Inputs to the board would be a four wire connector with RX/TX/3.3/GND, and this would power and communicate with the onboard Propeller. A possible input would be four PWM channels so it could be a drop in replacement for off the shelf BLDC motors. Also input would be the motor battery. Outputs would include the three wires for each motor, and possibly a 5v/3.3v/GND connection (if you want to power electronics with the same battery as the motor). What do you think?
How interested are you in pursuing this and making it open source? If there's any way that I can support you, let me know (parts, math help, code help, testing, etc.). I'm one of the many people here working on quadrotor code, so it would be nice to have a good BLDC controller to go along with it.
Do you have data to back up the claim that the wires are noisy? I assume that you're saying that the three wire portion of the motor control is the noisy bit. I've heard this all over the internet, but I'm skeptical that it's an issue. Anecdotal evidence, but:
--- I've been running a single motor (on a test stand) with a three wire section approximately 6 feet long (it uses a re-purposed 3 wire AC cord). I haven't seen any problems.
--- Most of the Elev-8s from Parallax seem to have the three wires running through the arm booms, and they can still fly.

***

# WRITTEN INSTRUCTION A
Collect every line of the entries that contains the word "This".

***

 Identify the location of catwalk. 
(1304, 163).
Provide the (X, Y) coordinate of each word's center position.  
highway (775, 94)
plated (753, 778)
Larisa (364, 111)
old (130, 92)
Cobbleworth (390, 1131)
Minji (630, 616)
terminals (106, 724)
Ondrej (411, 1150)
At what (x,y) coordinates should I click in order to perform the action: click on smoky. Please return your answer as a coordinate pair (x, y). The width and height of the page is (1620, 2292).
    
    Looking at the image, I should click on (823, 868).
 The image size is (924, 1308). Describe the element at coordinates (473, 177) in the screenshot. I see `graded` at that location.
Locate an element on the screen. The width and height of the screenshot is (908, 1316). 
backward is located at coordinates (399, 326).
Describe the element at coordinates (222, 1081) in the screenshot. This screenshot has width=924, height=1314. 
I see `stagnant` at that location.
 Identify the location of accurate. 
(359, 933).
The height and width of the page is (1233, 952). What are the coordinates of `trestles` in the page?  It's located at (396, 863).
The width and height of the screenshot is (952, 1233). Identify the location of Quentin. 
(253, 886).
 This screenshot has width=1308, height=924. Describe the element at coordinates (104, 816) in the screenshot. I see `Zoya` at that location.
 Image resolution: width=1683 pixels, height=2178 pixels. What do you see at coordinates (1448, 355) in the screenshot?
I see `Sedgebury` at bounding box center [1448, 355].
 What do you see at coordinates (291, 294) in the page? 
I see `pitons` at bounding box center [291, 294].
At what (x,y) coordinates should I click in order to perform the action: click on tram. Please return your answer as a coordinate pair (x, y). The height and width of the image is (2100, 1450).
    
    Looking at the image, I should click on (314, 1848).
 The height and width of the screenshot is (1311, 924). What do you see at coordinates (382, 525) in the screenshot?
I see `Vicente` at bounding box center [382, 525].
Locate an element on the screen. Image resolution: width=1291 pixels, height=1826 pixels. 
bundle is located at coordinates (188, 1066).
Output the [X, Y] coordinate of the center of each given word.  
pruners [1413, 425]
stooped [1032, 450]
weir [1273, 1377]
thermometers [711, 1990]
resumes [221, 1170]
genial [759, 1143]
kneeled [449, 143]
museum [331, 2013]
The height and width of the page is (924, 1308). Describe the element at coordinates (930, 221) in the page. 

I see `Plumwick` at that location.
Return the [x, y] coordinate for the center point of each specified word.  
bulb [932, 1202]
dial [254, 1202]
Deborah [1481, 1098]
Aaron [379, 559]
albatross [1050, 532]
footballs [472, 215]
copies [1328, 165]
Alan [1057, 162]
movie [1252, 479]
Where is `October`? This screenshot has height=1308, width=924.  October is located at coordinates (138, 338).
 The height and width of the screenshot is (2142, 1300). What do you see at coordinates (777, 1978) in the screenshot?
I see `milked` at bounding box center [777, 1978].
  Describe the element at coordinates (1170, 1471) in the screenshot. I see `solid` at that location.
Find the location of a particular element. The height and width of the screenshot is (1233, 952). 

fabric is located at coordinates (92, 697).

***

# WRITTEN INSTRUCTION B
Reproduce word for word the part of the motor controller thread that begins at the words "Inputs to the" and stops after "along with it.".

# EXERCISE RESPONSE A
Describe the element at coordinates (222, 1081) in the screenshot. This screenshot has width=924, height=1314. 
 This screenshot has width=1308, height=924. Describe the element at coordinates (104, 816) in the screenshot. I see `Zoya` at that location.
Where is `October`? This screenshot has height=1308, width=924.  October is located at coordinates (138, 338).

# EXERCISE RESPONSE B
Inputs to the board would be a four wire connector with RX/TX/3.3/GND, and this would power and communicate with the onboard Propeller. A possible input would be four PWM channels so it could be a drop in replacement for off the shelf BLDC motors. Also input would be the motor battery. Outputs would include the three wires for each motor, and possibly a 5v/3.3v/GND connection (if you want to power electronics with the same battery as the motor). What do you think?
How interested are you in pursuing this and making it open source? If there's any way that I can support you, let me know (parts, math help, code help, testing, etc.). I'm one of the many people here working on quadrotor code, so it would be nice to have a good BLDC controller to go along with it.